I heard the word “twerk” more times than I ever would want to.

A man from a reality show I've never seen answered some questions in an interview and the nation freaked out.

Meanwhile, a drone strike in Yemen killed 17 individuals in a wedding party – not the “intended target,” and few batted an eye. That really bums me out.

Manning's trial was held this year, and I really wish that got more media attention than it did. But, it's to be expected that it would be out-shadowed by things like new diets or award shows.

We learned the mayor of Toronto has smoked crack-cocaine. I suppose that was interesting. I'm sure there are hundreds (or thousands) of other elected officials in that same boat.

Christopher Dorner passed away this year. I remember following that. If you haven't read what is being referred to as his “manifesto,” I recommend it. Highly. Not a waste of time to read it.

The Supreme Court ruled that now to exercise your fifth amendment right – the right to remain silent – you must acknowledge you are doing so. A little tip: carry around a card that says you are invoking your fifth amendment right, that you are requesting a lawyer, and that you do not consent to any searches (fourth amendment). Hand it over if need be. As a law-abiding citizen, I carry one, just in case.

I could write forever about things that transpired throughout this past year. But I'll spare you.

In eighth grade, my social studies teacher said something to the class that randomly pops into my head every now and then. I know I wrote once before that I owe most of what I know now about the world to my English 12 teacher. I suppose I'll add this eighth grade experience to my list, too.

He said, “Just because you're not paranoid, doesn't mean no one's watching you.” He's the same teacher who said, “Don't put something in writing unless you want the world to see it.”

Anyway, this brings me to Ashley's “Human Being of the Year” award.

No drum-roll needed.

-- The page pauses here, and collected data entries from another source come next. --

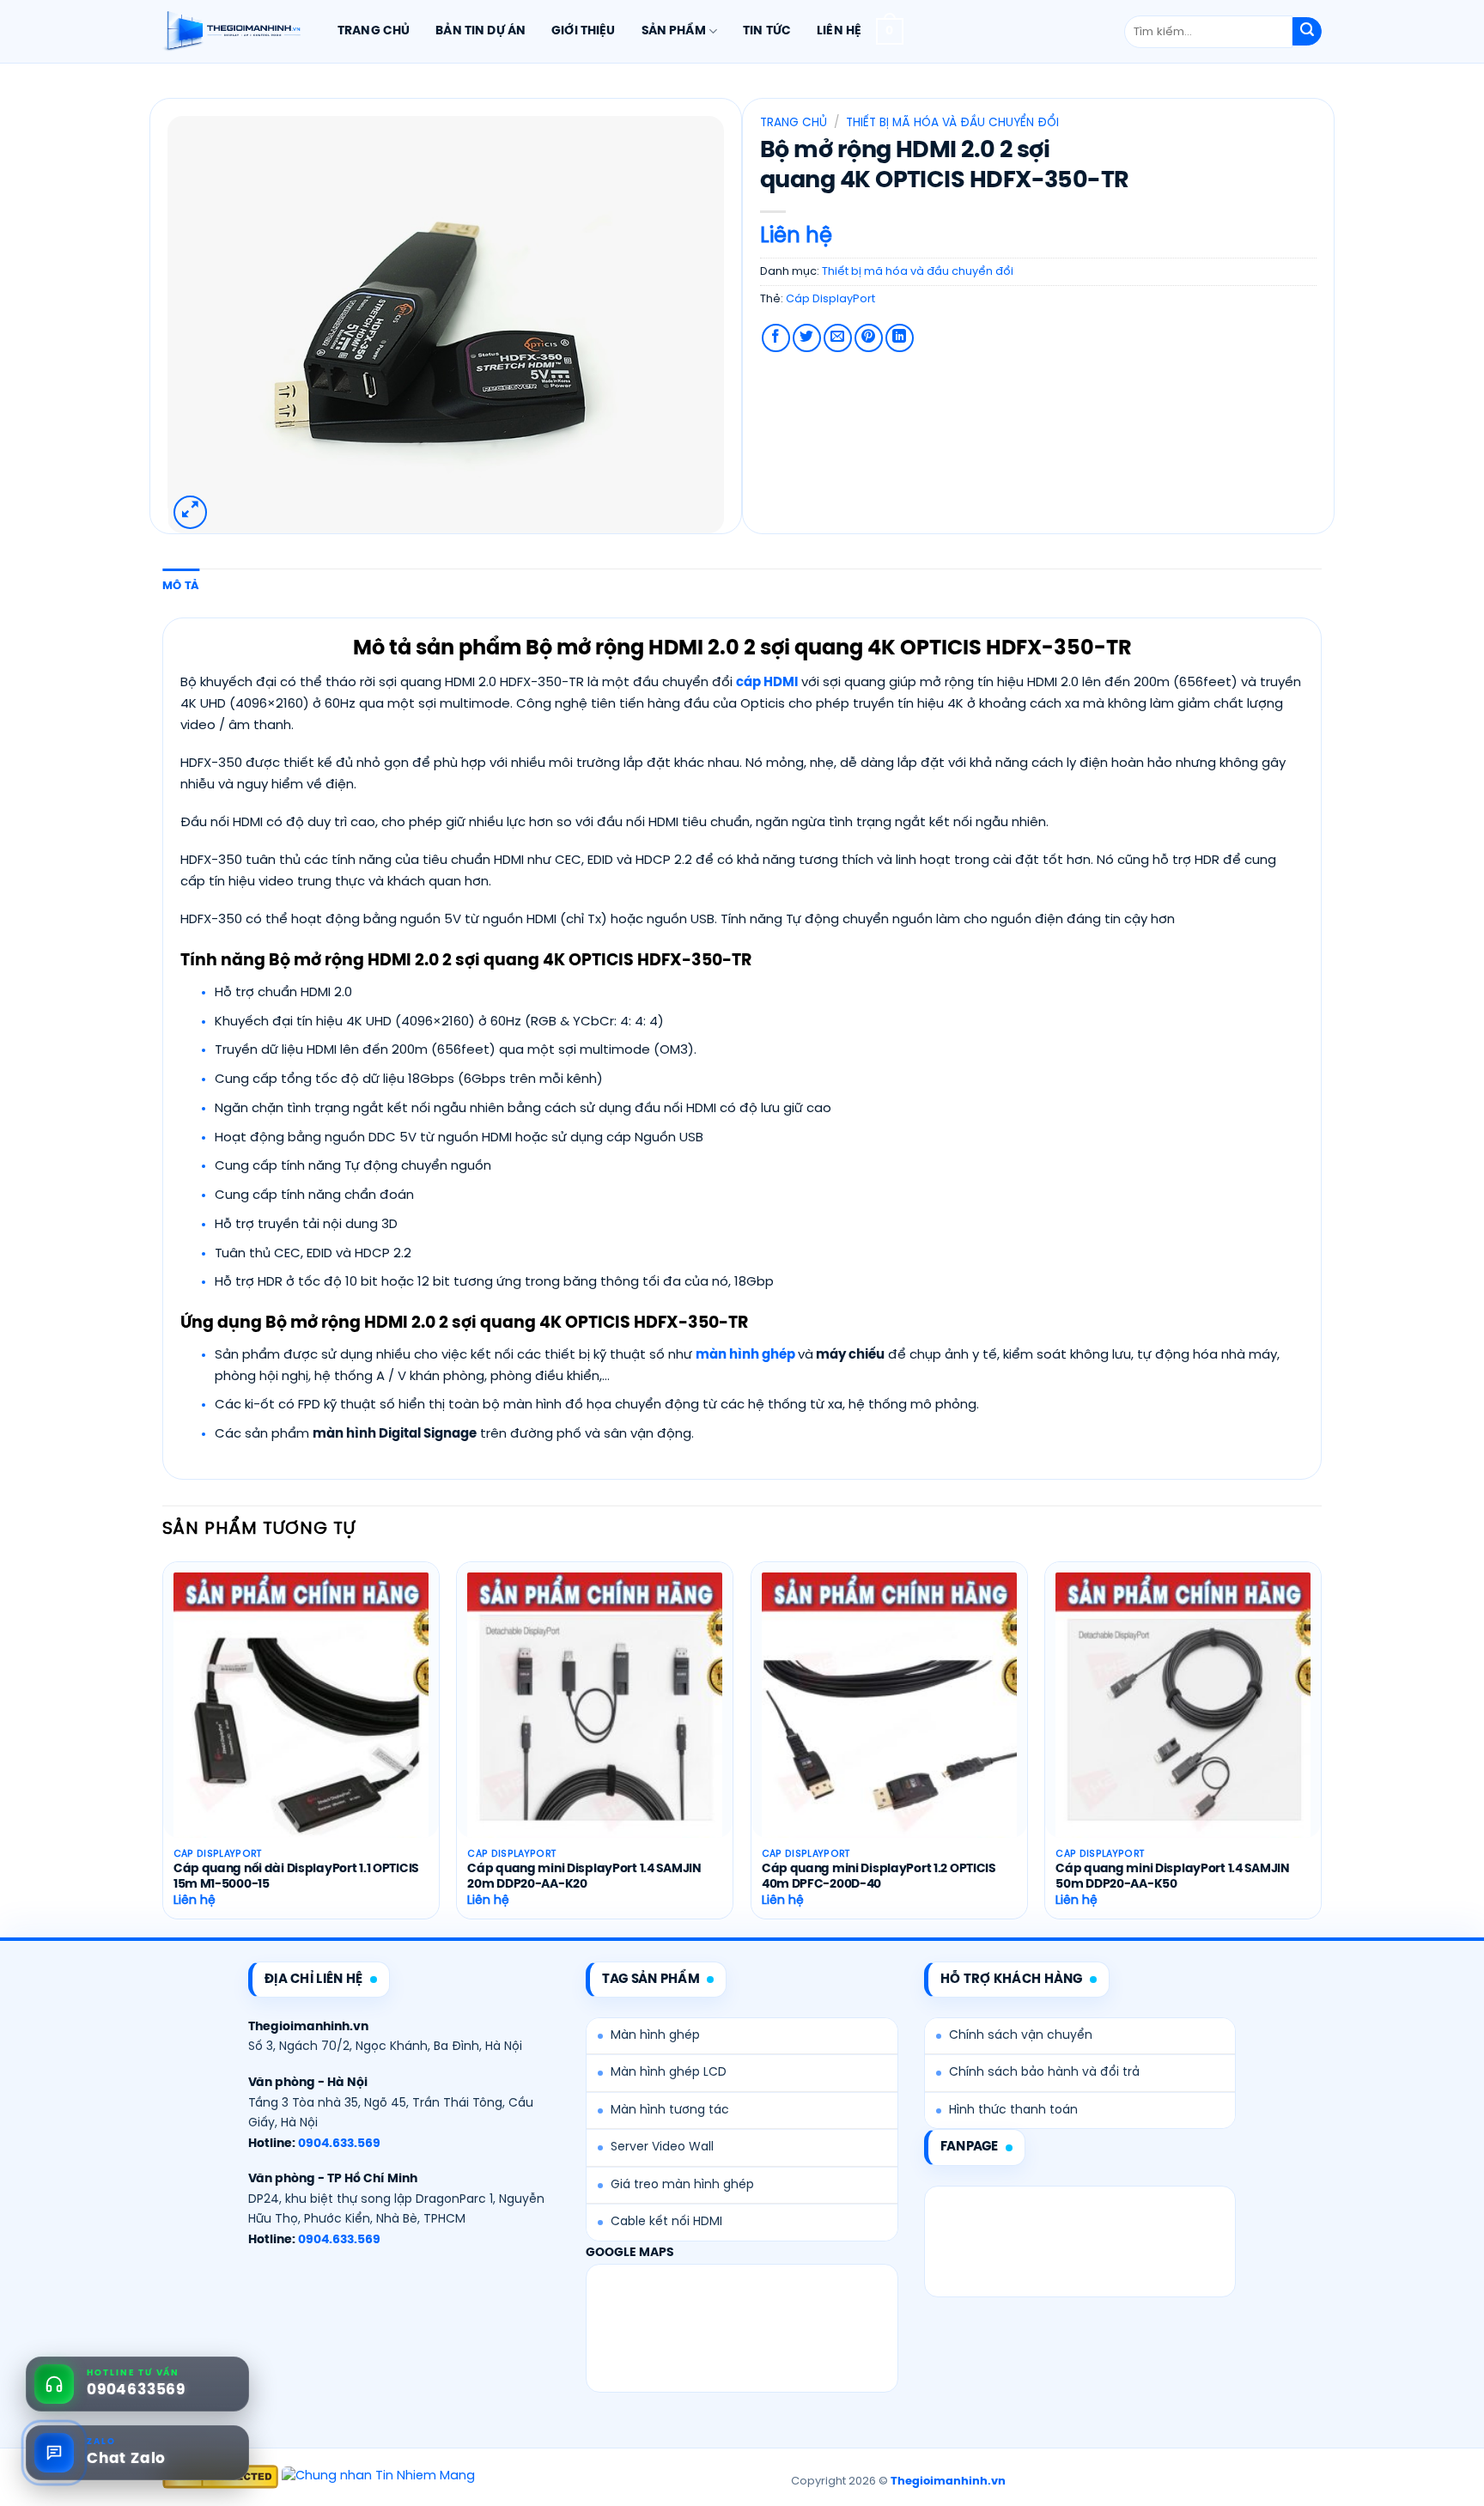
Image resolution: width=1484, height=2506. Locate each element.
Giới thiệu (583, 31)
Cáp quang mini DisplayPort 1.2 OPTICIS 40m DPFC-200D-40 (879, 1877)
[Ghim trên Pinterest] (869, 338)
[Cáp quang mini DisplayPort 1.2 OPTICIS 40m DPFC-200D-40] (889, 1725)
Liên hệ (839, 31)
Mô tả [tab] (180, 586)
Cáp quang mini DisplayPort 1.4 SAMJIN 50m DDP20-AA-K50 (1172, 1877)
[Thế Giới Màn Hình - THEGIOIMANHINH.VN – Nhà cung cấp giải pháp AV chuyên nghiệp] (231, 31)
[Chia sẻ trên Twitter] (807, 338)
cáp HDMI (767, 683)
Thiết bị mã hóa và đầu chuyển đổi (952, 123)
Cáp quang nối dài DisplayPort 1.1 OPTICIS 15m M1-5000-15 (296, 1877)
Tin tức (767, 31)
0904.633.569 (339, 2144)
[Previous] (163, 1747)
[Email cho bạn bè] (838, 338)
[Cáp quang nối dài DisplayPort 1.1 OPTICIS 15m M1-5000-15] (301, 1725)
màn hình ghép (745, 1355)
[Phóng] (190, 512)
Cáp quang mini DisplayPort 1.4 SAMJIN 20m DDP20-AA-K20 (584, 1877)
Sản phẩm (674, 31)
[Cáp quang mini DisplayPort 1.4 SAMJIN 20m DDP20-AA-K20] (595, 1725)
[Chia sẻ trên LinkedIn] (899, 338)
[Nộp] (1307, 31)
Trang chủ (374, 31)
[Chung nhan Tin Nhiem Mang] (378, 2477)
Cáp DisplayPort (830, 299)
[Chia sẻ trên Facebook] (776, 338)
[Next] (1321, 1747)
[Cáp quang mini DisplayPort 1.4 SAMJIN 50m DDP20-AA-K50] (1183, 1725)
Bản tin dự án (480, 31)
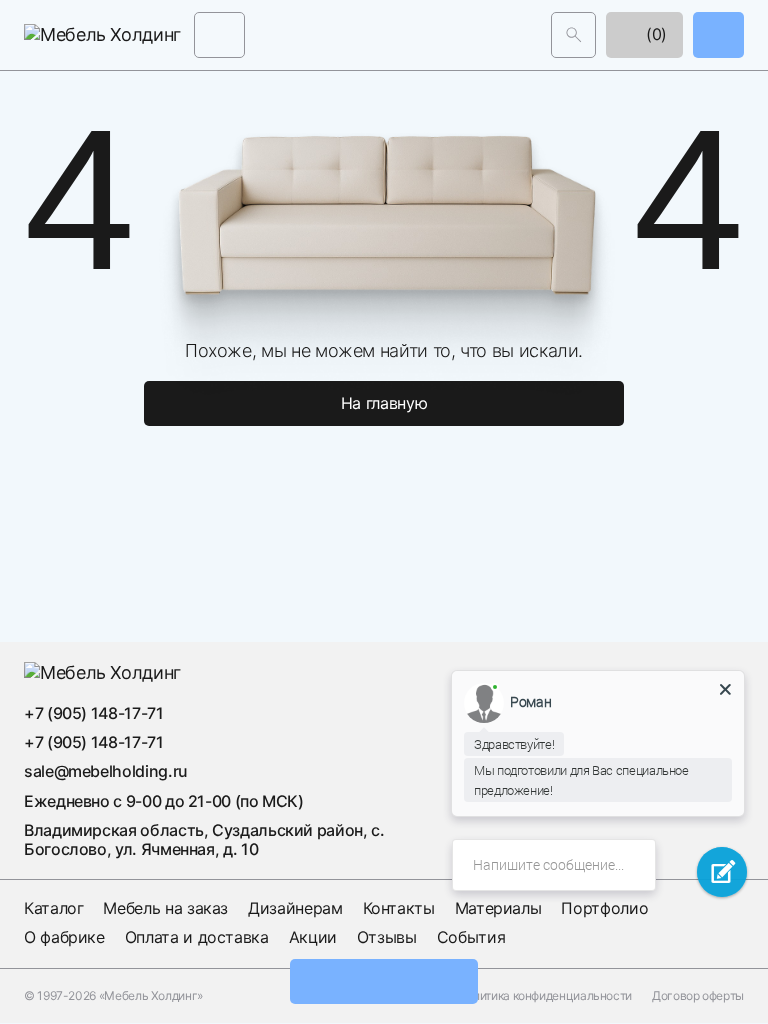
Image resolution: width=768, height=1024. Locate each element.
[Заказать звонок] (718, 34)
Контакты (399, 908)
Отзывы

No list of nominees. Edward Snowden wins. Hands down.

I admire his courage, audacity, selflessness, integrity and his actions. He is just straight up a damn good human. He successfully has feathers ruffled, and I dig that. I have no trust or faith in the government, so I am thankful for Snowden for riling things up within the system, and making the world pay attention.

It is my sincerest hope that Snowden stays safe and realizes how much he is admired by so many from all over this little sphere we call home.

All in all, 2013 has been a hell of a year. Bring it on, 2014, this gal is ready.

Also, I'm not one to tell others what to do, but it is not wise to drink and drive. Please be sure that if you plan to indulge this New Year's Eve, you either walk or have a designated driver. Make it safe out there, please.